Screen Ruler Overview

If a faint asteroid is moving through a dense star field it can be difficult to get an accurate positional measurement. Many images may need to be taken and stacked together to reveal the asteroid and if the asteroid is moving fast the stars will appear as long streaks. If the asteroid passes close to any of the stars in the field then the star light can entirely hide the asteroid, or at best "pull" the centre of light of the asteroid away from where it should be, this showing up eventually as poor residuals when the measurements are used to calculate an orbit.

Screen Ruler is designed to quickly and easily find the images in a stack made with Astrometrica when the asteroid gets too close to field stars so that the good images can be identified and stacked, to reveal the asteroid. Another technique that achieves a similar result is using a 'Median' stack, removing stationary objects as long as the target is moving at a reasonable rate. However, the quality of measurement from a median stack is often inferior to an 'Add' stack. See results below.

As an example and using Astrometrica, here is a set of 60 images of Near-Earth Object 2021 BJ1 on 23-Jan-2021, at the time it was expected to be magnitude +19.8. The images have been track and stacked together, compensating for the motion of 15 arc-seconds per minute in P.A. 299. It is very difficult to see the NEO at all.
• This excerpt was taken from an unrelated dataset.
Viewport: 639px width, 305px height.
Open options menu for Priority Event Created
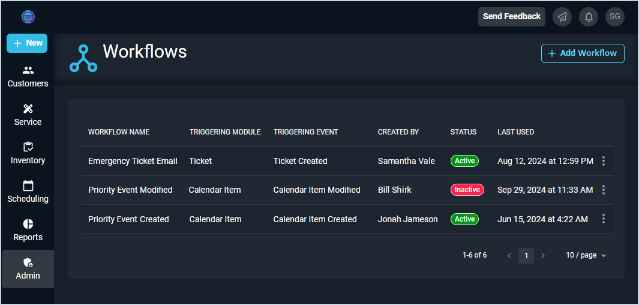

Here the area around the minor planet in the same image is magnified and the feeble glow of the object, mixed up with starlight is circled:

Note that there are several star trails that overlap the minor planet. The minor planet was moving from lower left to upper right, but the track and stack procedure holds it steady in one place, building up and strengthening its light using all 60 exposures. The stars are then forced to trail in the opposite sense to the minor planet's motion, their trails start at top right with the first exposure and end to lower left with the 60th:

When Screen Ruler is launched, two windows appear, the semi-transparent Measurement window and the Control window, both are set to display above other windows so are always available, even when working with Astrometrica:

The first step is to drag and resize the Measurement window so that it fits completely over a star trail. Here the Control window has also been used to change the colours used in the Measurement window to make it stand out more clearly in these screen shots. Any star trail where start and end points are both visible can be used to draw a line with the ruler, in the direction of the asteroid's motion. There are a number of different ways to set the ruler start and end points, see the User Guide for more information:

Next, another stack (from the same set of images) is made using 'Add', but this time with zero motion, so that the star field can be seen without star trails. This stack needs to start with the first image used in the track & stack image, but only enough of the images need to be used to see fainter field stars well. Here images 1 - 10 of the 60 available have been stacked, with zero motion:

Now, using Astrometrica's blink function, the track and stacked image is blinked with the zero motion image. Astrometrica aligns them so where the faint light of the asteroid can be seen in the track and stacked image, that is exactly where the asteroid was during exposure 1 in the zero motion stack.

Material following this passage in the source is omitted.